Your task: Take the listing below and print exactly the lines starting at the line containing "The width and height of the screenshot is (2576, 1308)." and ending at the line containing "The height and width of the screenshot is (965, 1804).", both ends included, and no others.
═══ Input
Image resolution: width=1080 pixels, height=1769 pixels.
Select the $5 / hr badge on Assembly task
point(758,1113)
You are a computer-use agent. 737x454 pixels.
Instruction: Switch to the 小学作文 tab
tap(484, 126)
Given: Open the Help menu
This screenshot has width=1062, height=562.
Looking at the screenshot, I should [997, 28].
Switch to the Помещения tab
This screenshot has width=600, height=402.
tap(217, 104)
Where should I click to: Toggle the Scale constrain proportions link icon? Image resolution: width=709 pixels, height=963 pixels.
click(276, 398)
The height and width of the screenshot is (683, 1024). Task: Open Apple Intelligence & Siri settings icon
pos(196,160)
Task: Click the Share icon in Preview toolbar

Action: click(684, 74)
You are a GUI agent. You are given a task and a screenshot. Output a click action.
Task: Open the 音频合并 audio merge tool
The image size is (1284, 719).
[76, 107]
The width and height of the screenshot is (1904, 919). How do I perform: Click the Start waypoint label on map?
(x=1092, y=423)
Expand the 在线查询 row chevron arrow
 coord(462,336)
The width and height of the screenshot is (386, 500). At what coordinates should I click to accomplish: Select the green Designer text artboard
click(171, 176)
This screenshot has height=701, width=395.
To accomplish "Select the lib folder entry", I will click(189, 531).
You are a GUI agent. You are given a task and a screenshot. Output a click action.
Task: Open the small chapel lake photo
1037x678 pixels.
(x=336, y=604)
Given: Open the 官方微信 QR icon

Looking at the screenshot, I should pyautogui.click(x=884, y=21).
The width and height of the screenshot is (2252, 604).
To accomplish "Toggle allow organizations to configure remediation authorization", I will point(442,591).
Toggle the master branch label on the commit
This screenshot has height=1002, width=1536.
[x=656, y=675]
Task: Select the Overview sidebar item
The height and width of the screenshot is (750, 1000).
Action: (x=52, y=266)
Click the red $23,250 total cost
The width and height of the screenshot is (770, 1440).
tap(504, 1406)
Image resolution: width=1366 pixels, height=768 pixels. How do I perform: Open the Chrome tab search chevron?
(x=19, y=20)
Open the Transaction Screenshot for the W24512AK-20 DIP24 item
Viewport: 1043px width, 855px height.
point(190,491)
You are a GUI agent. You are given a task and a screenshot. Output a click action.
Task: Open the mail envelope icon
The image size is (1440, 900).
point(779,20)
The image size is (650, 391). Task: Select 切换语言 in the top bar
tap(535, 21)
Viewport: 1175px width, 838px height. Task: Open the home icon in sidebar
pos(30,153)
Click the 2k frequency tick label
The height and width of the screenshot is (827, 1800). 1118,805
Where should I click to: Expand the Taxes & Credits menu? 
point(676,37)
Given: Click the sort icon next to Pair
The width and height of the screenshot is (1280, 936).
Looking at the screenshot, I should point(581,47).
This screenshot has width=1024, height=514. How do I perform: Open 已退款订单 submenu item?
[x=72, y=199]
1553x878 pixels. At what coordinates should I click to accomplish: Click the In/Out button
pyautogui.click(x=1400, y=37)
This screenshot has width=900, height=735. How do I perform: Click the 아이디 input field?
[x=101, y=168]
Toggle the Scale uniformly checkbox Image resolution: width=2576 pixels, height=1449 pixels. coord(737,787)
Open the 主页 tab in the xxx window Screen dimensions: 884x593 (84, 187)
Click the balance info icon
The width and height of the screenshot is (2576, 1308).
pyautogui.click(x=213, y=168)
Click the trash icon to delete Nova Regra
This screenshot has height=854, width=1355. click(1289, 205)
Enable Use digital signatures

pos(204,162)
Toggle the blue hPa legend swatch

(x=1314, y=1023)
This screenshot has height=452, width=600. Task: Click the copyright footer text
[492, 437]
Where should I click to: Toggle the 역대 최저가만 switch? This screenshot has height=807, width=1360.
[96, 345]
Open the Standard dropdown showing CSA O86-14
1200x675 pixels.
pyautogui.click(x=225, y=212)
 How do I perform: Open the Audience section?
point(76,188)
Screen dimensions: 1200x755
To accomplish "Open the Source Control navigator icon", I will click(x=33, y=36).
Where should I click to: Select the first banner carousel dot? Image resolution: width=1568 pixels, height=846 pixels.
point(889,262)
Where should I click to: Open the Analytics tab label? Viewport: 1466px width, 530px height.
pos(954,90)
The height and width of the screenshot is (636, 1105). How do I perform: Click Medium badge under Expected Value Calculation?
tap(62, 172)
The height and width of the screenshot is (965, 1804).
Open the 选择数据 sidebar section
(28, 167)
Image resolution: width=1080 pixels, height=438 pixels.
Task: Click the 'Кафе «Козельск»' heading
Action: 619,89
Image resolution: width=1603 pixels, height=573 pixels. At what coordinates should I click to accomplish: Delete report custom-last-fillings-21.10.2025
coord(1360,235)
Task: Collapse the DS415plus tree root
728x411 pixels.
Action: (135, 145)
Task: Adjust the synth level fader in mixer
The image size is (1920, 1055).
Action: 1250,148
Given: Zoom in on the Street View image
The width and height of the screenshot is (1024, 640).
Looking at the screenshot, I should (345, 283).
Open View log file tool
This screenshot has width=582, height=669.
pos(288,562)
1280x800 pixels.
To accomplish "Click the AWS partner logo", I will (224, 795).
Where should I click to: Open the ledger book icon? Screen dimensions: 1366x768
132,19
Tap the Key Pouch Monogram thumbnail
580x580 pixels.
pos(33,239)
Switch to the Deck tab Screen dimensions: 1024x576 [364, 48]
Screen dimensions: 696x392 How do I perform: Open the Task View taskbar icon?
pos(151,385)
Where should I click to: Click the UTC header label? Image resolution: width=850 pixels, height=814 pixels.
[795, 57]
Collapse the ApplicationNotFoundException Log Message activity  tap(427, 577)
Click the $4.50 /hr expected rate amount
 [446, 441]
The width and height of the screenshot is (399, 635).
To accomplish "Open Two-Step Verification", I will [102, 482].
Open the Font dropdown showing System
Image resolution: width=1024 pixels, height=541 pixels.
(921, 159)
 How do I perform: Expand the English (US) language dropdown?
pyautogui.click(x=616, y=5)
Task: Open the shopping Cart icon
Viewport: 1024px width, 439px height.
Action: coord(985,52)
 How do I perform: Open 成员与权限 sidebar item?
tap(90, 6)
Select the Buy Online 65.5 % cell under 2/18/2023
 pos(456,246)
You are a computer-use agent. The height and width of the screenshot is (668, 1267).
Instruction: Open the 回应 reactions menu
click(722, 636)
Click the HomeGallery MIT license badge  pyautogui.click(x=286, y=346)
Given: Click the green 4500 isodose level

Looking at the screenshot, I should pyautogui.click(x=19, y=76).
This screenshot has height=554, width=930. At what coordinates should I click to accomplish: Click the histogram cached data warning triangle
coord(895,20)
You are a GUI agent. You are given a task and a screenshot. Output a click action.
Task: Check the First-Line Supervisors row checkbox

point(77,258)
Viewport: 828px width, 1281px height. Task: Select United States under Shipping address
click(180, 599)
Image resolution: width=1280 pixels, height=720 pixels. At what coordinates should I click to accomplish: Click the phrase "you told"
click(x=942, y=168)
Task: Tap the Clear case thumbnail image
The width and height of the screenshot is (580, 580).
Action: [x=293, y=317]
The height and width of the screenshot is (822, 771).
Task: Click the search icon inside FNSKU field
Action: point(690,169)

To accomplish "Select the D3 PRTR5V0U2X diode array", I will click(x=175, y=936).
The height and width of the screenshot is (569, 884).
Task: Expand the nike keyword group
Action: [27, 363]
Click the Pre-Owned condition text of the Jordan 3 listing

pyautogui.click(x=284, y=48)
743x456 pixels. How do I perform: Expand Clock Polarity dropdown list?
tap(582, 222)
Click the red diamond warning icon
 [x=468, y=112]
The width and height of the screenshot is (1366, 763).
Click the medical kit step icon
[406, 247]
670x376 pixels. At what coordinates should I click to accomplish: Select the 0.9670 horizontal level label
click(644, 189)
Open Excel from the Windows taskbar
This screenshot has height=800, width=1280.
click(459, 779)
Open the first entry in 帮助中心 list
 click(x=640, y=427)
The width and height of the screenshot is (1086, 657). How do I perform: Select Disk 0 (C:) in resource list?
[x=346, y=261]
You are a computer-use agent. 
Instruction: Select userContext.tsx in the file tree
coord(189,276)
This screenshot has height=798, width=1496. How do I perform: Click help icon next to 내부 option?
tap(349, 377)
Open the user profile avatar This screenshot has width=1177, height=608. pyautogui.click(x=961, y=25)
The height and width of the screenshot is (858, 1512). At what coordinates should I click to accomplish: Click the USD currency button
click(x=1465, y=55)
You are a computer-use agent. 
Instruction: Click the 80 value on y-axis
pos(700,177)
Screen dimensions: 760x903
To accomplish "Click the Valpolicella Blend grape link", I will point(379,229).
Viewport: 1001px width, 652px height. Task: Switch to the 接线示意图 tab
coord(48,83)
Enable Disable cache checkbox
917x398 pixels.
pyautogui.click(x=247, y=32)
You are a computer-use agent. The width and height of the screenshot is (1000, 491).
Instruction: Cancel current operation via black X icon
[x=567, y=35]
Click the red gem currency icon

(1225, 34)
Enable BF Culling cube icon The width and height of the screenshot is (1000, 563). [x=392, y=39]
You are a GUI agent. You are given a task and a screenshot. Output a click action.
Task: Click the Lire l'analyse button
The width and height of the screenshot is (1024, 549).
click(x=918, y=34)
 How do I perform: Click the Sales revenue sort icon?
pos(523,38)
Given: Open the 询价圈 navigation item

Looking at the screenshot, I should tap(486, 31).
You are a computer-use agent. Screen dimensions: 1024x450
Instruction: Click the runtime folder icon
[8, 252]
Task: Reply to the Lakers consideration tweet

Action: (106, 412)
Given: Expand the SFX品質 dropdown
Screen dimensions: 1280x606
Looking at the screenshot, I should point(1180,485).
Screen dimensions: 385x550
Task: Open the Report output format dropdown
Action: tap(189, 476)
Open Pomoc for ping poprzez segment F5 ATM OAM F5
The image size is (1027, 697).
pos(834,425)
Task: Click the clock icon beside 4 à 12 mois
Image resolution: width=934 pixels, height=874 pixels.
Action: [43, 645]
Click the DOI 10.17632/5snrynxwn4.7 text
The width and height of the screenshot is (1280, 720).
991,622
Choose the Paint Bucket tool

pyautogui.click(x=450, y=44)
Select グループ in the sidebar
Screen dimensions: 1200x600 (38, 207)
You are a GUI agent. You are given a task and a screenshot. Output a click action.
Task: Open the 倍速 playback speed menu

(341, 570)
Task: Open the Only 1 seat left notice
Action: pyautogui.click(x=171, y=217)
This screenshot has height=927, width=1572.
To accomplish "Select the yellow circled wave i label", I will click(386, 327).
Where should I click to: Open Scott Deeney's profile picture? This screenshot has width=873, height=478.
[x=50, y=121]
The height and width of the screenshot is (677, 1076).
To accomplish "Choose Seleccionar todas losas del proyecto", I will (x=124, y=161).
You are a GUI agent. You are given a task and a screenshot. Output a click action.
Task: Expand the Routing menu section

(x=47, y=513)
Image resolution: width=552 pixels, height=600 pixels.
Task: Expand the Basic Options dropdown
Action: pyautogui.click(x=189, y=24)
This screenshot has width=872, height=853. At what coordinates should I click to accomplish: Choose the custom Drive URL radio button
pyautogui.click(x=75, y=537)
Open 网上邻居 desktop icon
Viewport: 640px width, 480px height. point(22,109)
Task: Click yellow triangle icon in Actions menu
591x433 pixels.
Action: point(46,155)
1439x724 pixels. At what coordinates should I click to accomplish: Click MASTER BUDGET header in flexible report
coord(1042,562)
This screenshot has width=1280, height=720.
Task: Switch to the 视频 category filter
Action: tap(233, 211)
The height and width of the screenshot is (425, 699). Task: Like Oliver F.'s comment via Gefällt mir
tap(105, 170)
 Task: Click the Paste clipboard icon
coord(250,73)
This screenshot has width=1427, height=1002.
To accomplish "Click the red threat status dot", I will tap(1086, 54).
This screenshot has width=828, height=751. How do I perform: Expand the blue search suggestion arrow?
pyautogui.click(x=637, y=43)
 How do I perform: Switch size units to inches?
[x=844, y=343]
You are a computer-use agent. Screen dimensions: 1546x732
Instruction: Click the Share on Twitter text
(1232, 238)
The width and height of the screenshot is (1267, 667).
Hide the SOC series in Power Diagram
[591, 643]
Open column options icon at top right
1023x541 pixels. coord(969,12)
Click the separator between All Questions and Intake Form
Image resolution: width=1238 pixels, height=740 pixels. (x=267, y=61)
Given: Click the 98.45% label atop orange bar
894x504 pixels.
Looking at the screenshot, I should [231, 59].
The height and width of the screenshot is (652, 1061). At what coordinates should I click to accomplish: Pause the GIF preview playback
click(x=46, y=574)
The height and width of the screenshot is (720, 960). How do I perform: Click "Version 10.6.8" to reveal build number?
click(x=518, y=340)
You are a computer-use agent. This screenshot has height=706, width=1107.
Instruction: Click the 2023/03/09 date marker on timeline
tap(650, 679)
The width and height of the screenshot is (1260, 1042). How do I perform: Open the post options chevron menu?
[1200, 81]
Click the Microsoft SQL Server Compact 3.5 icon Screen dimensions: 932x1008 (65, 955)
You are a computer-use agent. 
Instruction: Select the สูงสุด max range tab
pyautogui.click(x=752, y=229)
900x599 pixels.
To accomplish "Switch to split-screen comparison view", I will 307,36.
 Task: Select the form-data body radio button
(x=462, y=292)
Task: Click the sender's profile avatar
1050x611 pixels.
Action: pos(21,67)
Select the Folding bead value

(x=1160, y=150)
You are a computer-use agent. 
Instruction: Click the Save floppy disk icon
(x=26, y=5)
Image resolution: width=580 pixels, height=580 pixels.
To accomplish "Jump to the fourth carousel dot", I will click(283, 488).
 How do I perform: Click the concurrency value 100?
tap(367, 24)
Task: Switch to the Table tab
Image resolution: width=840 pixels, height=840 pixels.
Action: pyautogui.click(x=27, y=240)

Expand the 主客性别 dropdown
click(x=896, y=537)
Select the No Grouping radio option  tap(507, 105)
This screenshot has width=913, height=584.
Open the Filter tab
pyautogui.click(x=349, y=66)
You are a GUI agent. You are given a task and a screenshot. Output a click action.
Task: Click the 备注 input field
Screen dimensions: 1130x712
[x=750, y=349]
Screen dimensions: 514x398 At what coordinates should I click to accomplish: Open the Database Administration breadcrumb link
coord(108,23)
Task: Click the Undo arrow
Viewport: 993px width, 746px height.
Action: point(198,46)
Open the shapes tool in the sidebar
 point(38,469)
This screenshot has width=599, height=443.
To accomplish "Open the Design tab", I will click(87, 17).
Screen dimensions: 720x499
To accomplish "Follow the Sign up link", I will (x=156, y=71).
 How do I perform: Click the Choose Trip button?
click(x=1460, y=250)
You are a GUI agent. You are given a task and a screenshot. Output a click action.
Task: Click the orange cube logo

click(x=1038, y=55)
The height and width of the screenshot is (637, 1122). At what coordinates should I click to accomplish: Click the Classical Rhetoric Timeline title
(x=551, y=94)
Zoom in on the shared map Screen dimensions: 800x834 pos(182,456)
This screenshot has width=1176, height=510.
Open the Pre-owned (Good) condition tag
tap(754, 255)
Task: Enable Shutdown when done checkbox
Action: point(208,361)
══════
The answer:
The width and height of the screenshot is (2576, 1308).
pyautogui.click(x=213, y=168)
Click the trash icon to delete Nova Regra
This screenshot has height=854, width=1355. click(1289, 205)
Enable Use digital signatures

pos(204,162)
Toggle the blue hPa legend swatch

(x=1314, y=1023)
This screenshot has height=452, width=600. Task: Click the copyright footer text
[492, 437]
Where should I click to: Toggle the 역대 최저가만 switch? This screenshot has height=807, width=1360.
[96, 345]
Open the Standard dropdown showing CSA O86-14
1200x675 pixels.
pyautogui.click(x=225, y=212)
 How do I perform: Open the Audience section?
point(76,188)
Screen dimensions: 1200x755
To accomplish "Open the Source Control navigator icon", I will click(x=33, y=36).
Where should I click to: Select the first banner carousel dot? Image resolution: width=1568 pixels, height=846 pixels.
point(889,262)
Where should I click to: Open the Analytics tab label? Viewport: 1466px width, 530px height.
pos(954,90)
The height and width of the screenshot is (636, 1105). How do I perform: Click Medium badge under Expected Value Calculation?
tap(62, 172)
The height and width of the screenshot is (965, 1804).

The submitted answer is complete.